■ Page excerpt
****
All of the wild things seem to represent different sides of Max’s feelings or things in his life. For example there’s a little goat who thinks nobody listens to him or pays him enough attention, and a girl named K.W. who everybody thinks is cool and wants to impress (like he feels about his older sister). They’re basically huge, hairy kids building forts and getting confused about things. They even have snotty noses. Max (both the character and the kid who plays him, Max Records) seems like a smart and imaginative kid, but not in some phony HOME ALONE way where he has clever quips and talks like an adult. No, he talks like a kid. His stories and games don’t make alot of sense, and involve lots of force fields and lava and shit. Very authentic.

I can’t imagine anybody else in the world would’ve done a “Where the Wild Things Are” movie and approached it remotely similar. Even a good director. Most people see a drawing of monsters they’re gonna go the heavy handed art director route, create a stylized environment for them to live in, show offy camera moves and a Danny Elfman soundtrack. Jonze did none of those things. Most of it is filmed handheld on location in Australia, just fields, sand dunes, woods and stuff.

In order to avoid that “how do you act when there’s not a real dinosaur chasing you?” question at junkets they built giant suits of the wild things. Only the faces are (flawlessly) digital, and I didn’t even really think about them being special effects. Of course doing it that way looks more real, but more importantly it helps the acting. It’s a real kid running around playing with the things in person, not faking it. And it seems more dangerous, because they’re so big, they seem like they could accidentally crush him.
****
■ Tasks to perform
a: From the review of the "Where the Wild Things Are" movie, reproduce word for word the passage starting at "In order to" and ending at "accidentally crush him.".
b: According to the review of the "Where the Wild Things Are" movie, where was most of the film shot?
c: Extend the review of the "Where the Wild Things Are" movie with a few more sentences, picking up after its final line.
****
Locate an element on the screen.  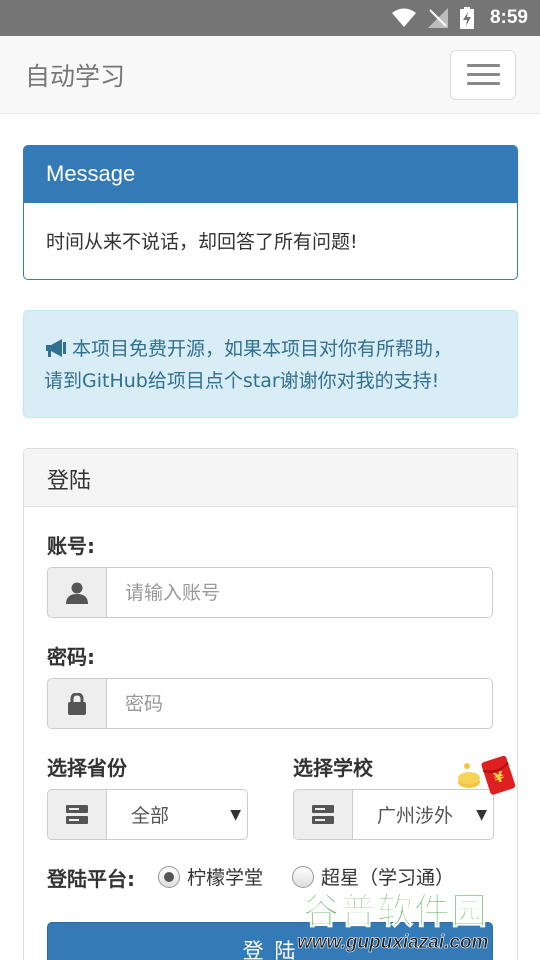
menu-icon is located at coordinates (483, 66).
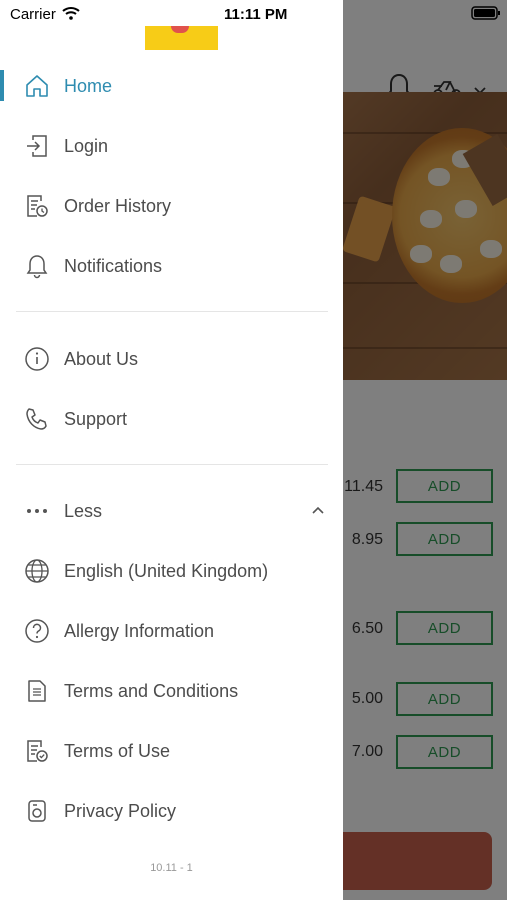 This screenshot has width=507, height=900. I want to click on menu-label: Order History, so click(118, 206).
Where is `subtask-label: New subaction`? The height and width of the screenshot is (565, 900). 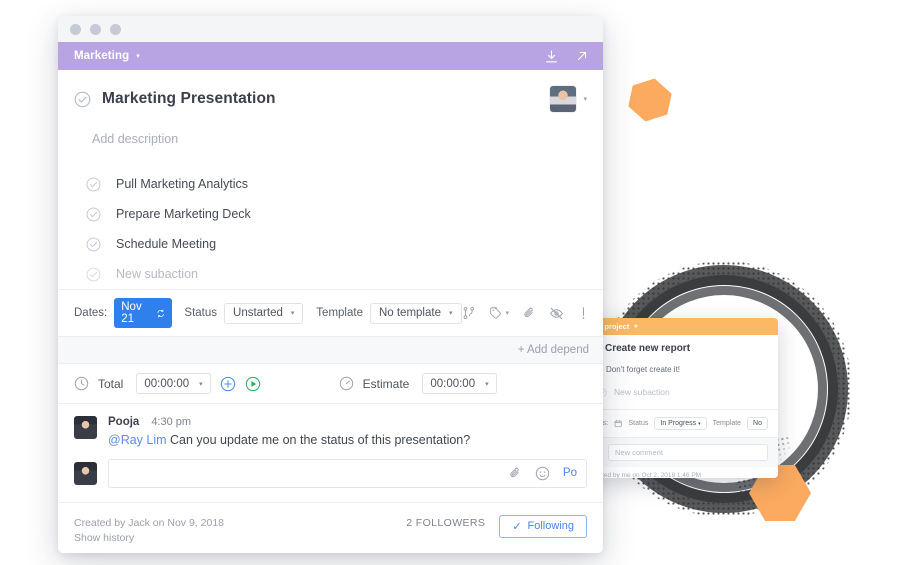 subtask-label: New subaction is located at coordinates (157, 274).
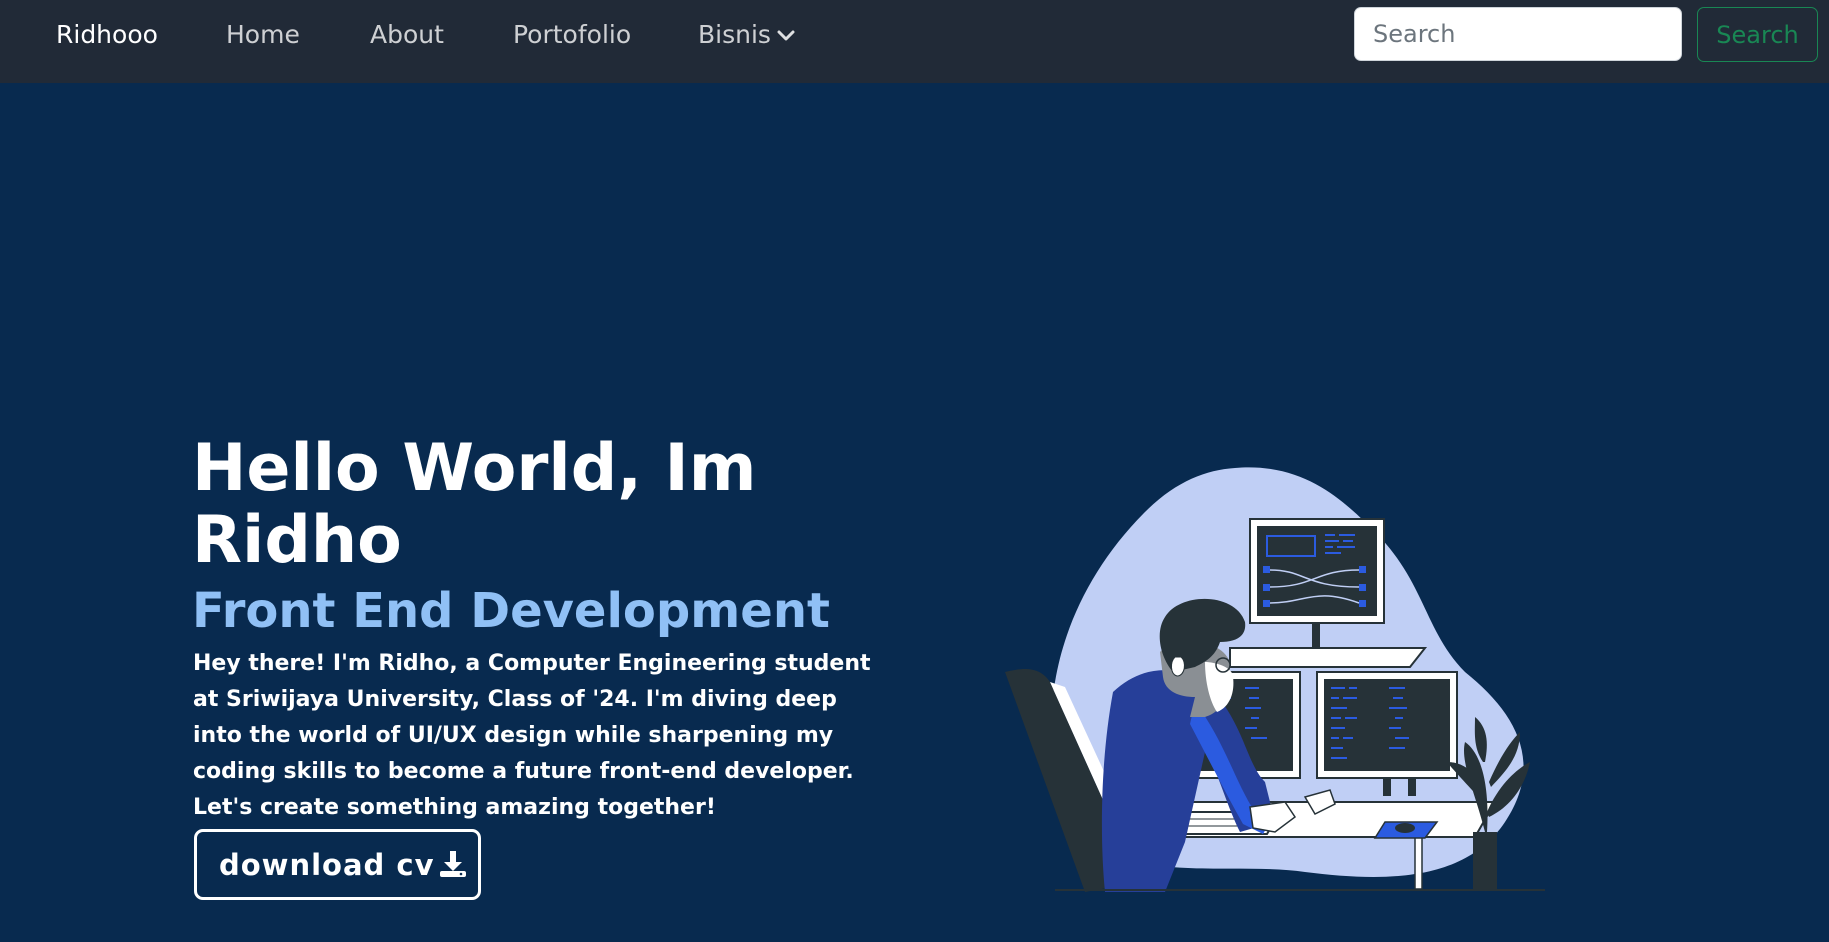 The width and height of the screenshot is (1829, 942). I want to click on chevron-down-icon, so click(786, 36).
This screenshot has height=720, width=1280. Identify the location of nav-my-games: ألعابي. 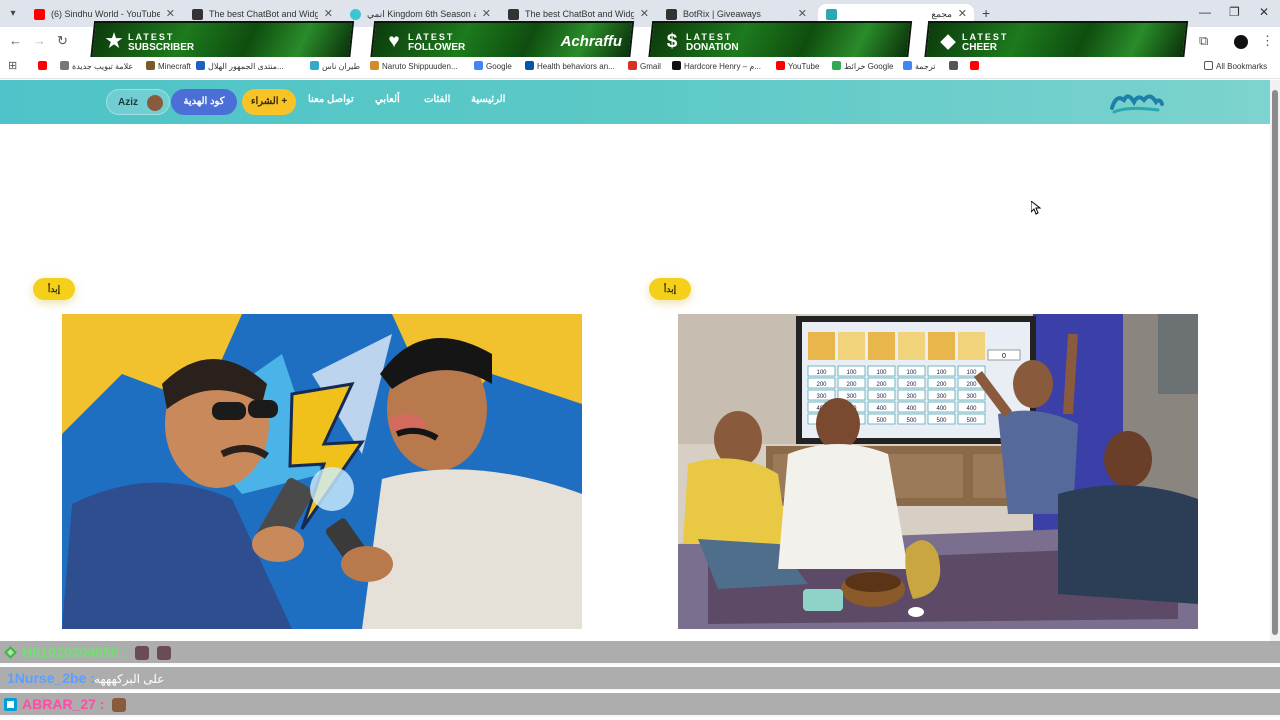
(388, 100).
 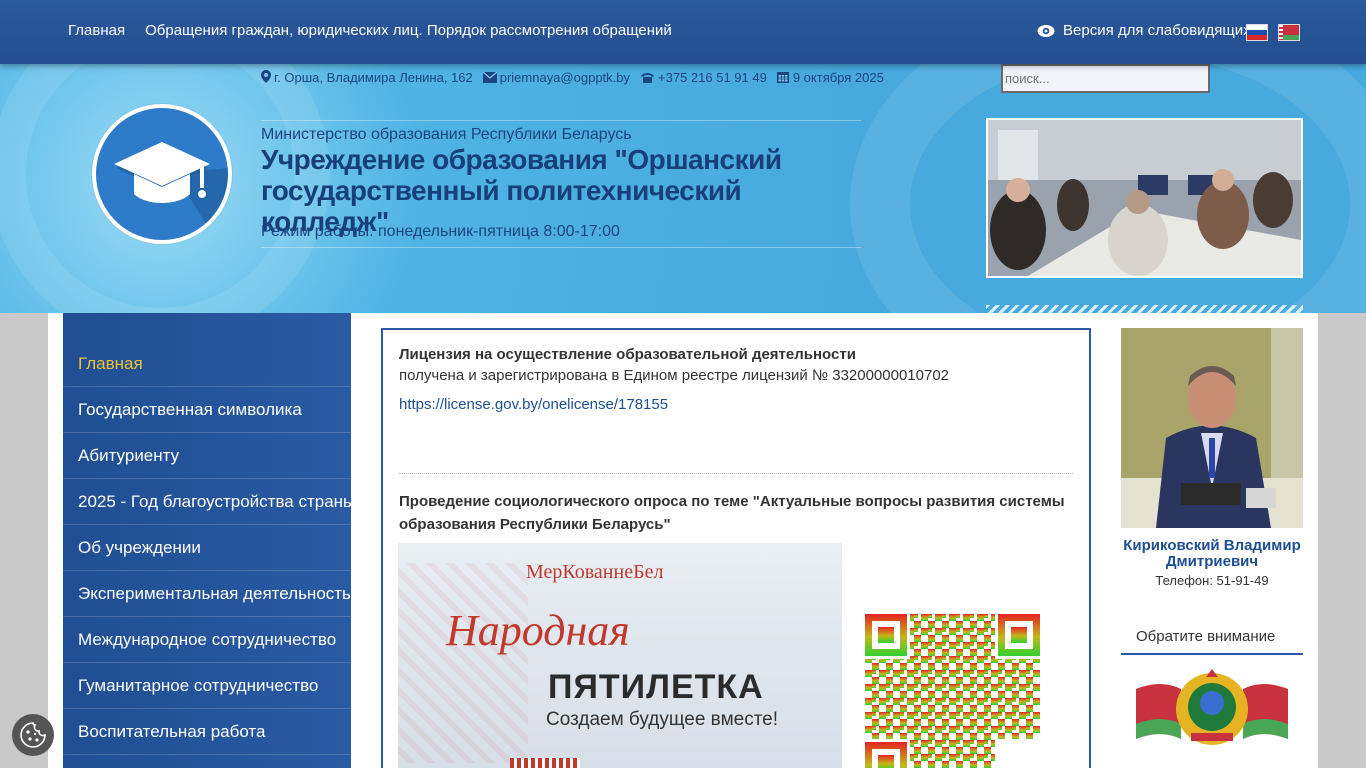 I want to click on cookie-settings-button, so click(x=33, y=735).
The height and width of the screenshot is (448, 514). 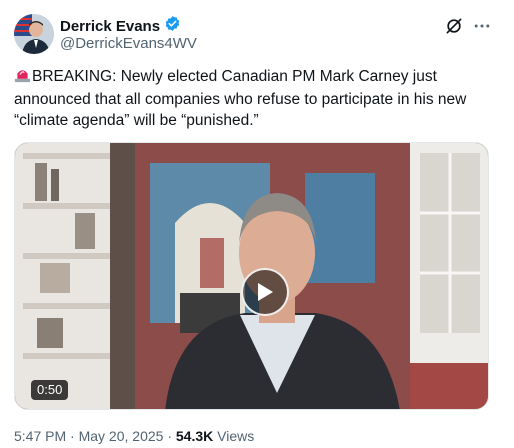 I want to click on tweet-meta: 5:47 PM · May 20, 2025 · 54.3K Views, so click(x=134, y=436).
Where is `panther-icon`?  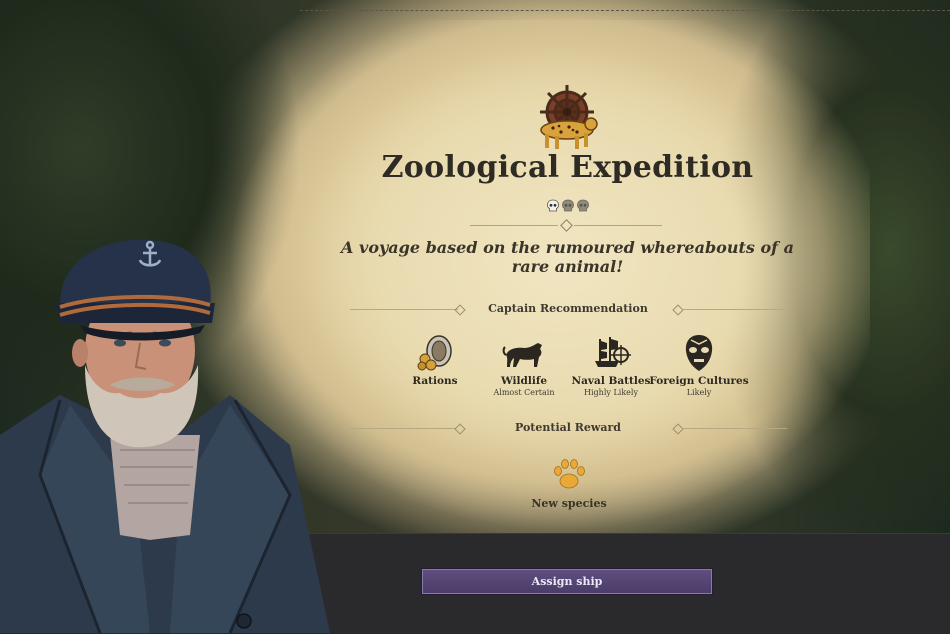 panther-icon is located at coordinates (522, 355).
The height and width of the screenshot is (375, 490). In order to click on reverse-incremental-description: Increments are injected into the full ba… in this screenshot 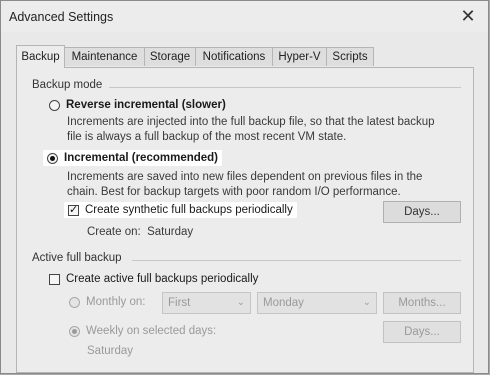, I will do `click(251, 130)`.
****
■ Answer section
a:
In order to avoid that “how do you act when there’s not a real dinosaur chasing you?” question at junkets they built giant suits of the wild things. Only the faces are (flawlessly) digital, and I didn’t even really think about them being special effects. Of course doing it that way looks more real, but more importantly it helps the acting. It’s a real kid running around playing with the things in person, not faking it. And it seems more dangerous, because they’re so big, they seem like they could accidentally crush him.

b: On location in Australia, in fields, sand dunes, and woods.

c:
So that’s what the movie is, and I think it should also be mentioned what it isn’t. Sendak fuckin lucked out, man. He pulled it off. I’m pretty sure I can hear Dr. Seuss blowing around in his urn now that this has been proven possible. I mean think about that HORTON HEARS A WHO movie, for example. I believe that’s the first Dr. Seuss feature film to look halfway decent, in fact they did a good job of turning his artwork into a three-dimensional world. Otherwise it has nothing at all to do with the poor bastard. They take the 5-10 minutes of story in the book and bury it in a bunch of unrelated wacky sitcom shit. The timid, loyal elephant character is turned into a Jim Carrey goofball that dances around standing upright doing celebrity impressions and cartoon sight gags and shit. No respect at all for the tone or spirit of the original story. That’s how bad Hollywood is at reading, they can’t even do it when there’s pictures.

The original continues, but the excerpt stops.